### Source

/---

Email Cluster A Status
Degraded
Currently, 50% of customer mailboxes on this cluster are fully available and those customers are able to send and receive email normally. Additionally, forward-only and filter-only accounts are also functioning and mail is being delivered. However, some filter-only users will be unable to log into the Spam quarantine.
The remaining 50% of customer mailboxes are offline and those users have no access to their mailboxes. Those customers are unable to send or receive mail at this time. Inbound mail is being queued for these customers and will be delivered once service is restored. Affected users logging into webmail may see a "Service Unavailable" error message. Users with email clients will not be able to send or receive new mail. They will receive timeout errors.
As anticipated, upon completion of the rebuild of the first affected mailstore, it was determined that we should not restore full service to those users. Restoring service for those users while the other mailstores were being rebuilt would have had too great an impact on the service overall.
Rebuilding of the other affected mailstores is continuing. The current estimate for completion of the rebuild for those remaining mailstores remains 10 P.M. EST.
We will keep you updated. The next update will be provided at approximately 4:30 P.M. EST.
Additionally, we have some more detailed information for you on the nature of the fault that led to this incident:
Q: What happened to cause this degradation?

\---

### Data excerpts

/---

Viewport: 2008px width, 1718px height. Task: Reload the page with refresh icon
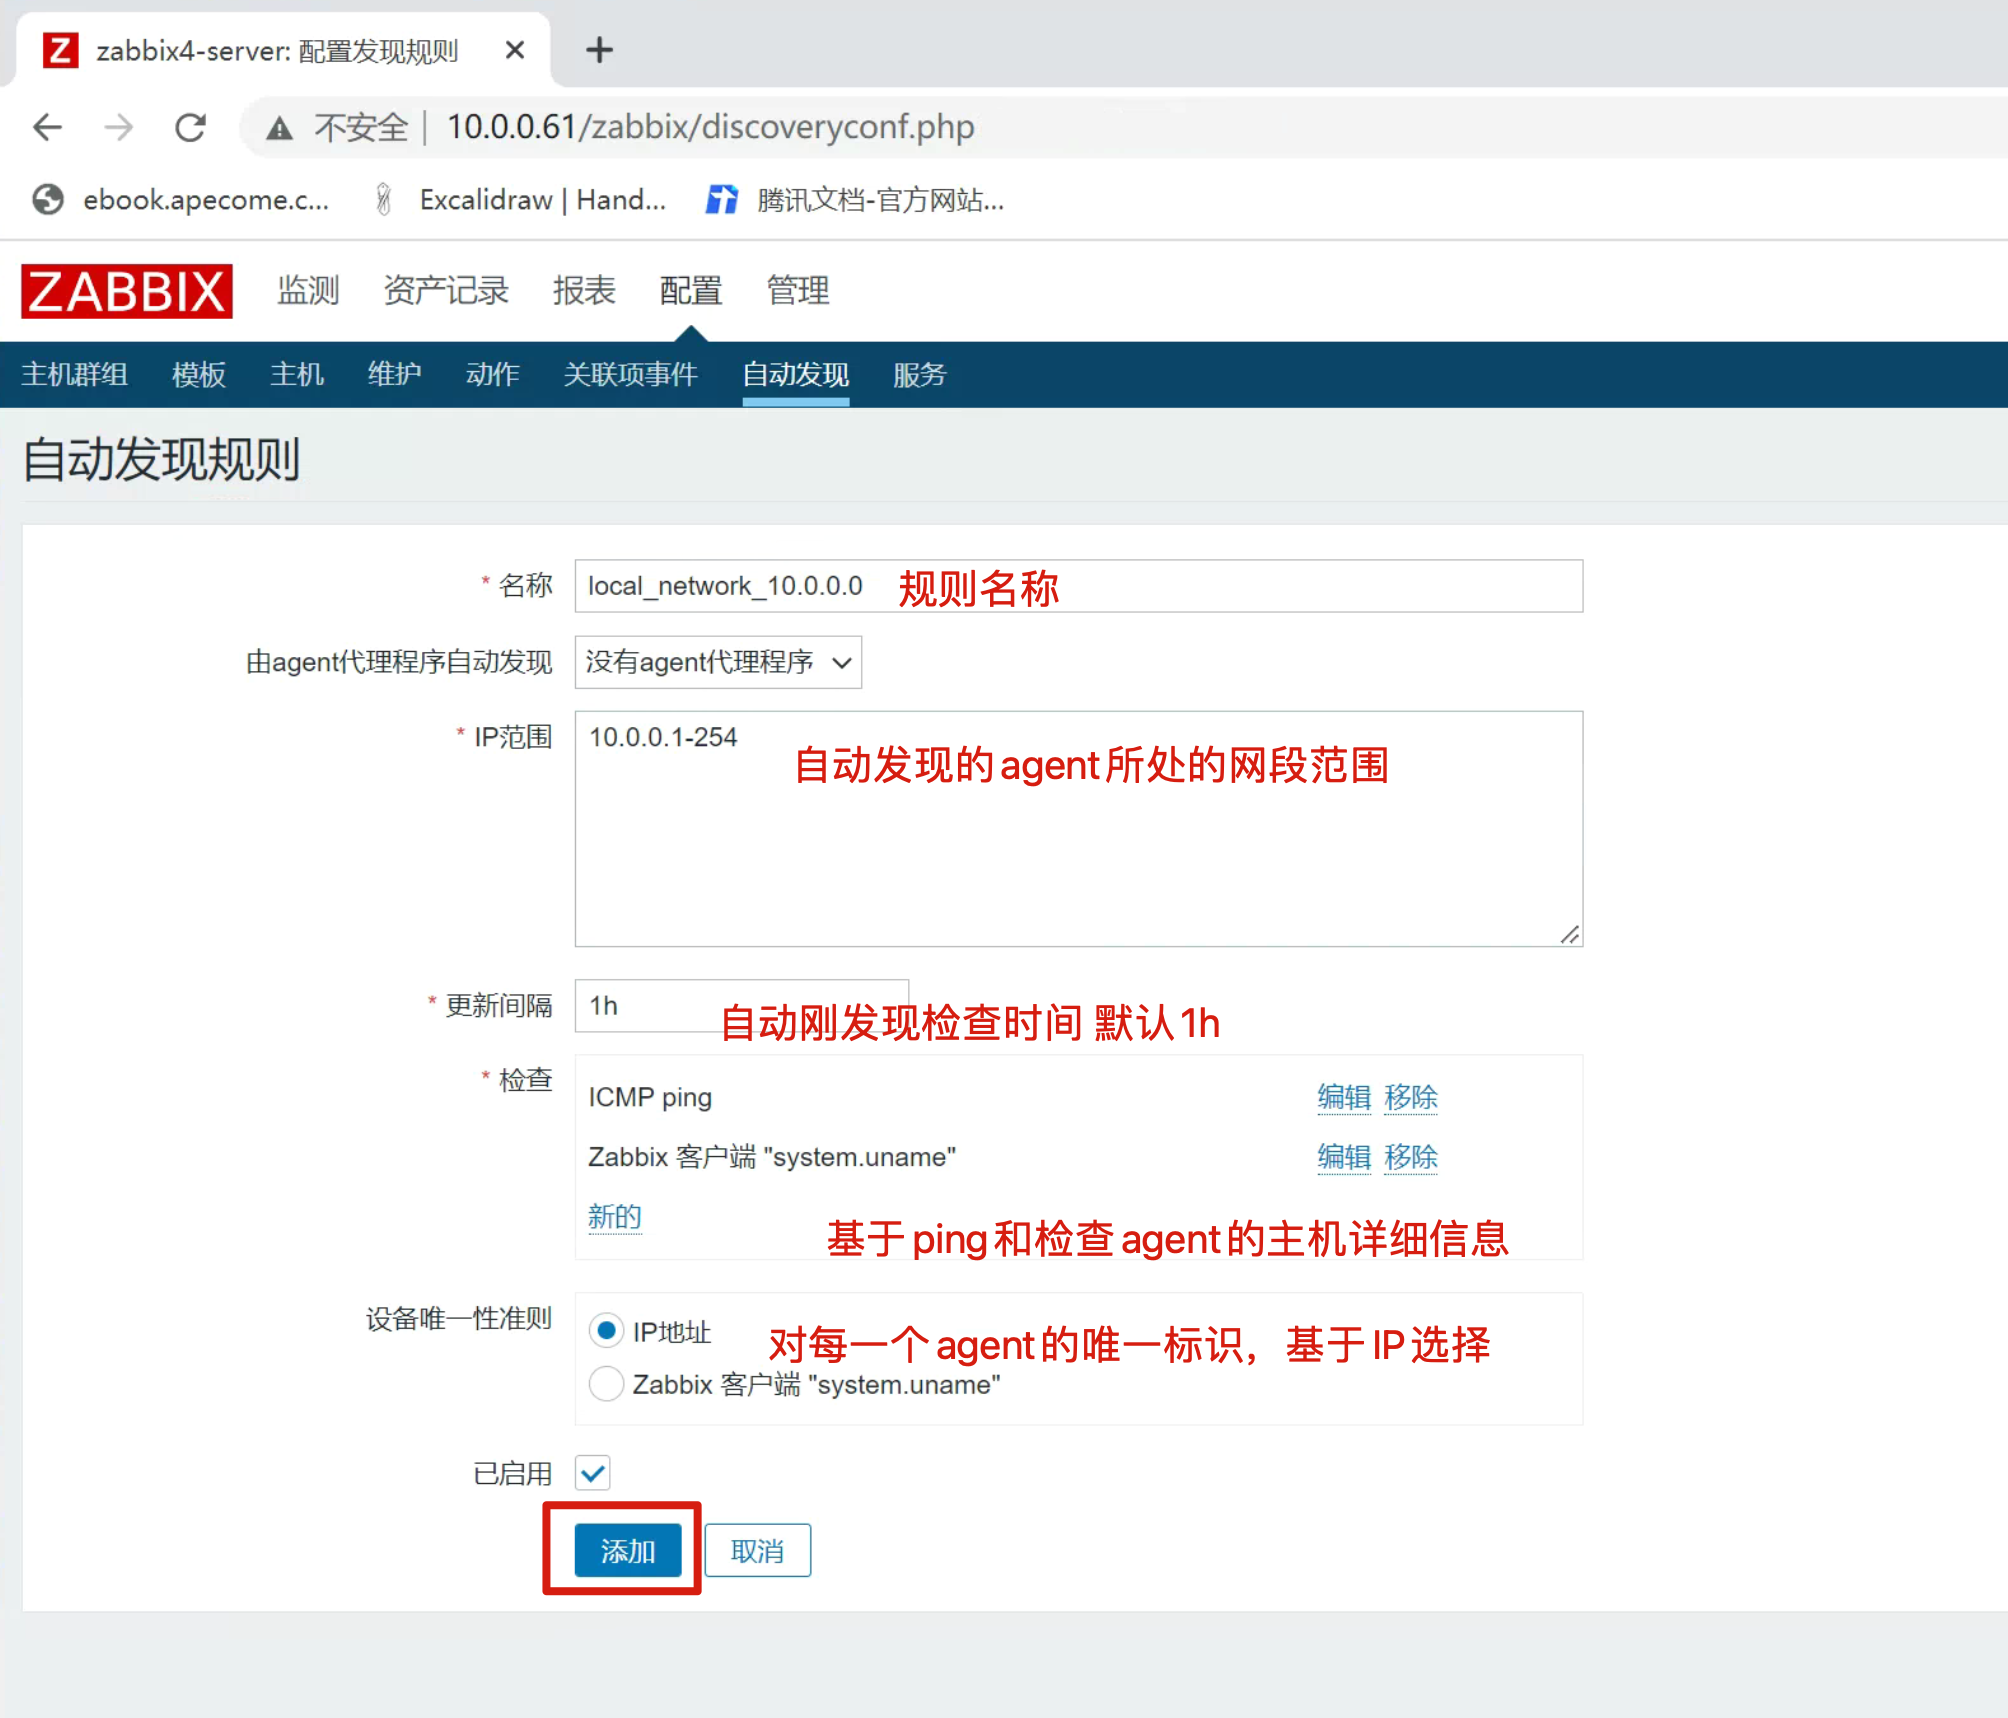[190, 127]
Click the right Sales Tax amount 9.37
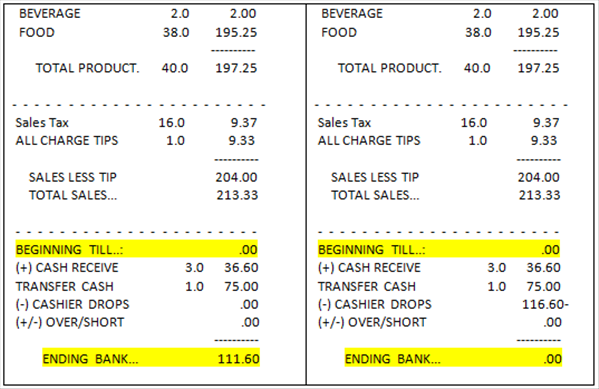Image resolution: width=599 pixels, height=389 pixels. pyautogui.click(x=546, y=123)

\---
/---

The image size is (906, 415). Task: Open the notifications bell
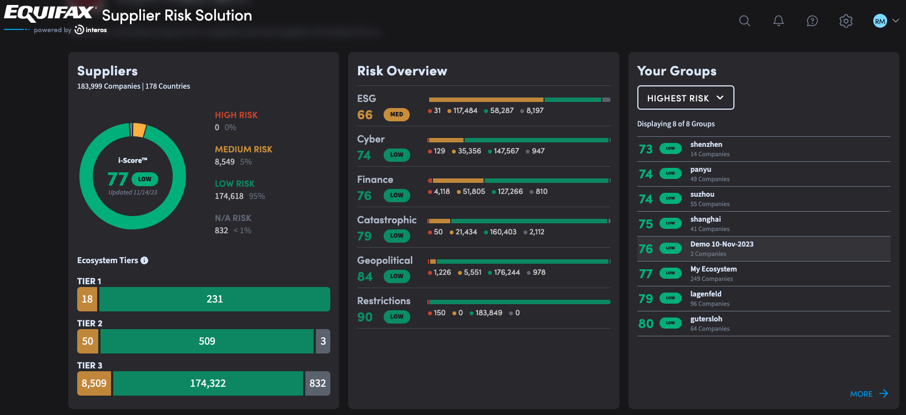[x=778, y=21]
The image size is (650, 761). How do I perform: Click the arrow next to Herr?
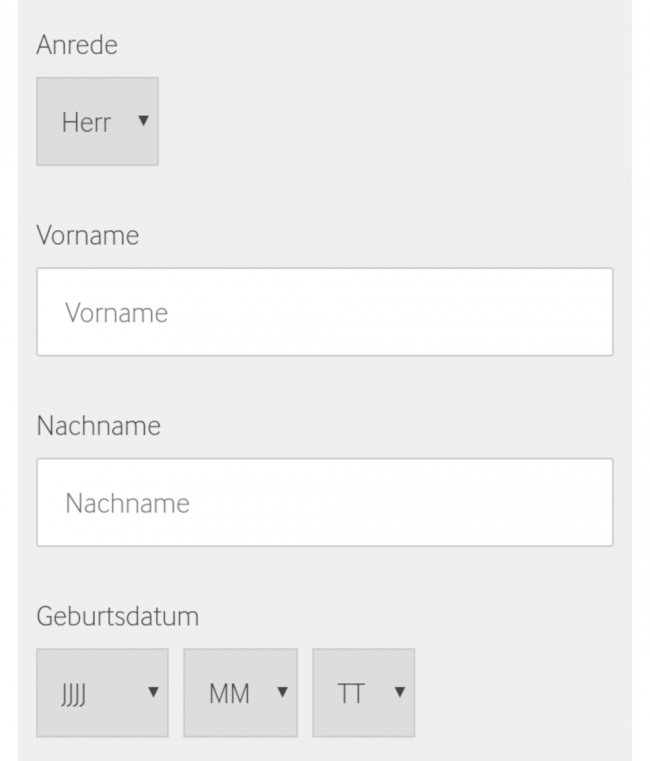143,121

\---

### Task requirements
a. In the email outage notice, what is the estimated completion time for rebuilding the remaining mailstores?
b. Write out the part of the email outage notice starting at "As anticipated, upon" and ending at "4:30 P.M. EST.".

### Expected responses
a. 10 P.M. EST

b.
As anticipated, upon completion of the rebuild of the first affected mailstore, it was determined that we should not restore full service to those users. Restoring service for those users while the other mailstores were being rebuilt would have had too great an impact on the service overall.
Rebuilding of the other affected mailstores is continuing. The current estimate for completion of the rebuild for those remaining mailstores remains 10 P.M. EST.
We will keep you updated. The next update will be provided at approximately 4:30 P.M. EST.